Type Checking

1. Type Checking Legality checks Operator determination Overload resolution

2. Type as a synthesized attribute • Expr ::= Expr + Term if Etype (Expr2) = Etype (Term) then Etype (Expr1) := Etype (Expr2); else Etype (Expr1) = Any_Type; Error (“incompatible types for +”, Expr1); end if; • Sufficient for Pascal and C

3. Rules for operations on composite types • Indexed_Component ::= Prefix ( Expr ) A_Typ := Etype (Prefix); Etype (Indexed_Component) := Any_Type; - - by default if not Is_Array_Type (A_Typ) then Error (“expect array type in indexed component”, Prefix); elsif Etype (Expr) /= Index_Type (A_Typ) then Error (“wrong index type”, Expr); else Etype (Indexed_Component) := Component_Type (A_Typ); end if;

4. Type expressions • Built from: • Primitive types: boolean, float, integer • Type constructors: array, record, access, function • Type_Expr ::= Prim_Type • Type_Expr ::= Type_Name • Type_Expr ::= array (Type_Expr) Type_Expr • Pascal, Ada : index type is part of type expression • Early Pascal : index bounds are part of type expression (bad idea) • Type_Expr ::= record (…) • Type_Expr ::= access Type_Expr • Type checking is a set of rules to compute the type expressions of all expressions in the program

5. Product types and functions • Type_Expr := Type_Expr * Type_Expr • Intuitively, a pair of types • Type_Expr := Type_Expr1 -> Type_Expr2 • A function that takes an argument of type Type_Expr1 and returns a value of type Type_Expr2 • function Distance (C1, C2 : Character) return Integer; • Distance: character * character -> integer • real merge (int[] a, int[]b); • merge: array ( int ) * array ( int ) -> real

6. Type checking and type equivalence • Type correctness can be stated in terms of equivalence of type expressions: int [ ] arr1; // arr2 : array ( int ) int [ ] arr2; // arr2 : array ( int ) … Arr1 = arr2; // ok in Java: type expressions are equivalent Usually the rule in languages where a declaration can contain an arbitrary type expression

7. Type checking and name equivalence Arr1 : array (1..10) of integer; Arr2 : array (1..10) of integer; … Arr1 := Arr2; // illegal in Ada: different anonymous types. -- same as: type anon1 is array (1..10) of integer; Arr1 : anon1; -- Arr1 : anon1 type anon2 is array (1..10) of integer; Arr2 : anon2: -- Arr2 : anon2 -- Arr1 and Arr2 are not equivalent. Language does not allow arbitrary (anonymous) type expressions in a declaration

8. Type expressions with cycles type t1 = record c: integer; p: pointer (t1); end record; type t2 = record c: integer; p: pointer (t2); end record; • t1 and t2 are equivalent in Algol68 • C approach: name of type is part of type expression, types are not equivalent: struct cell { int c; struct cell *next; /* struct cell is in type expression */ };

9. Type checking and coercions • If language allows coercions, type depends on context, cannot be purely synthesized. • For C++ boolean operators (Stroustrup C.6.3) • If either operand is of type long double, the other is converted to long double • Otherwise, if either operand is double, the other is converted to double • Otherwise, if either is float, the other is converted to float • Otherwise, integral promotions are performed on both: • char, (un) signed_char, (unsigned) short int -> int • bit-field -> int • bool -> int • Further complication: user-defined conversions.
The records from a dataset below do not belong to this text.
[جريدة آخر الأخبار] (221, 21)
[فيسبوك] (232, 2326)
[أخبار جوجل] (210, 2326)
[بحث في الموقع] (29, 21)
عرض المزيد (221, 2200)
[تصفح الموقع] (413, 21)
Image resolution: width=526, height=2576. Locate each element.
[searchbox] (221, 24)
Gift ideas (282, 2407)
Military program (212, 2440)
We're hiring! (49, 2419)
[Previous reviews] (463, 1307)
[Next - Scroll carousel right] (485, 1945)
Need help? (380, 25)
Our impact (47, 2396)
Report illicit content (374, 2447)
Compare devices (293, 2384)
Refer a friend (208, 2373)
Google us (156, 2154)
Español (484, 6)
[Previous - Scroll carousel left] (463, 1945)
10. Overload resolution • If expression is overloaded, collect set of possible meanings sm. • If context is overloaded, collect set of possible context types sc. • Expression is legal in context if intersection of sc and sm is a singleton: | sc ∩ sm | = 1 • C++: if multiple interpretations, select the one with smallest number of coercions • Ada: if multiple interpretations, select predefined numeric operator over user-defined one

11. Overloaded context: procedure call procedure P (x : integer; y : float); procedure P (x : float; y : float); procedure P (x : boolean; z : integer); function F (x : integer) return integer; function F (x : float) return integer; function F (x : integer) return float; function F (x : float) return boolean; … P (f (3.14), f (1)); -- P1 (f2 (3.14), f3 (1));

12. Two-pass type resolution • Bottom-up (analyze) : synthesize candidate types • Top-down (resolve): propagate unique context type procedure analyze_indexed_component (N : Node_Id) is begin analyze prefix, collect set of interpretations Pre analyze index, collect set of interpretations Ind forall t in Pre loop if there is a compatible ix in Ind then add component_Type (t) to interpretations of N else remove t from Pre; end if; end loop; end;

13. Two-pass type resolution (2) procedure resolve_indexed_component (N : Node_Id; Typ : Entity_Id) is begin find unique interpretation of prefix whose component type is Typ resolve index using this interpretation end; General scheme: bottom-up: analyze descendants, synthesize local attribute top-down : disambiguate construct, propagate to descendants

14. Type variables and polymorphism • In a language with list primitives (LISP, ML) what is the type expression that describes CAR or hd? • Informally, given a list of components of any kind, CAR yields a value of that kind: • Car : list_of_whatever -> whatever • A type variable is universally quantified: the expression is valid for any instantiation of the variable. In ML notation: • Head (hd) α list -> α • Tail (tl) α list -> α list • Constructor (::) : α * α list -> α list

15. Polymorphic functions • fun len lis = if lis = nullthen 0 else 1 + len (tl lis) • Len : α list -> int • fun map (f lis) = if L = null then nullelse f (hd lis) :: map (f (tl lis)) Map: (α ->β) * α list -> β list Map applies a function to each element of a list. The result type of the function is not necessarily equal to the element type of the list.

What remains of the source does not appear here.